Israeli elephant expert dies in Ethiopia blast
Prof. Yehezkel Shoshani, a world-renowned expert, is among 3 killed in Addis Ababa explosion.
An Israeli elephant expert was killed Thursday morning in a blast in the Ethiopian capital.
Prof. Yehezkel Shoshani, a world-renowned specialist, was killed after a minibus blew up in the heart of Addis Ababa. Two other passengers were killed, and nine were seriously wounded.
Shoshani, 65, dedicated his life to the study of elephants. For eight years, he studied elephant communities in the east African state of Eritrea, and moved to Ethiopia last year to teach at the University of Addis Ababa.

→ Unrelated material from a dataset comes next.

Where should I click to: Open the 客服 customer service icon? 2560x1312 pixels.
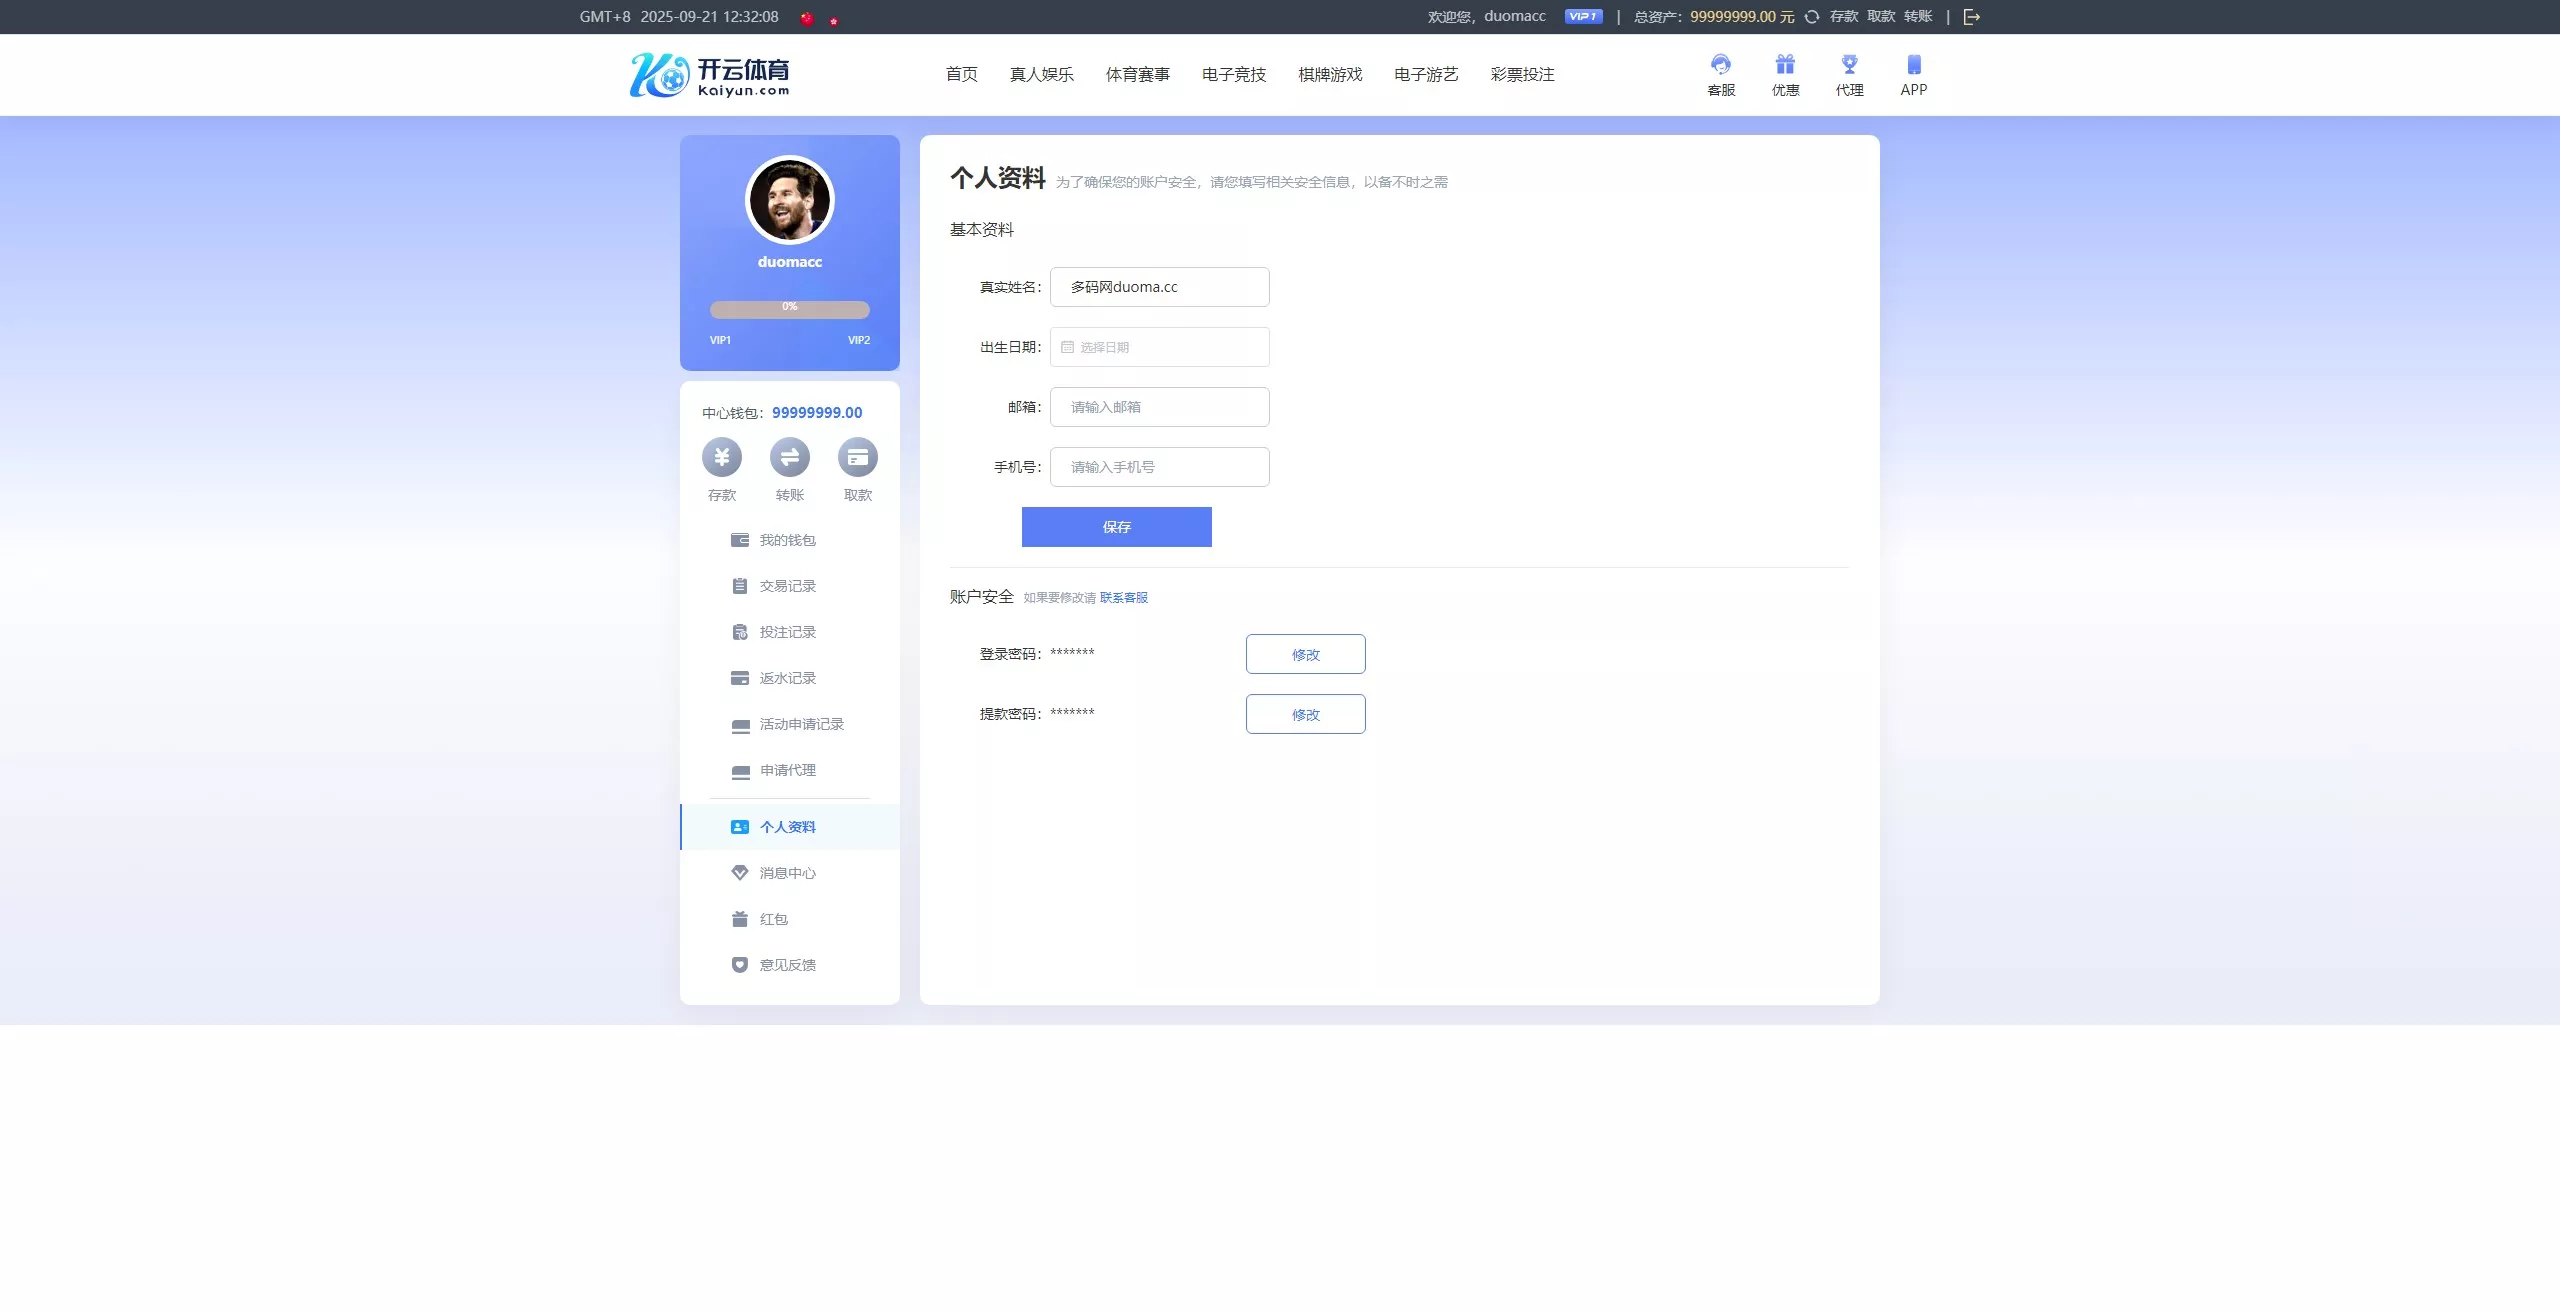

In an interview during a recent visit to Israel, he told Haaretz that the volatile political situation near the Eritrea-Ethiopia border was one of the reasons that motivated him to move to Ethiopia.
Shoshani grew up in Tel Aviv, and became interested in elephants after reading in his youth about a friendship between a man and an elephant. He studied zoology in Michigan and went on to carry out research in Sri Lanka and Kenya. He became a leading elephant expert, and established an elephant lovers' society in America. His research focused mainly on elephants' anatomy and evolution.
His wife lives in the United States, and he has relatives in Israel.
Shoshani dedicated a lifetime of work to preserving Ethiopia's declining population of elephants in a national park near the Eritrea border. The area has witnessed some fierce fighting between the two countries.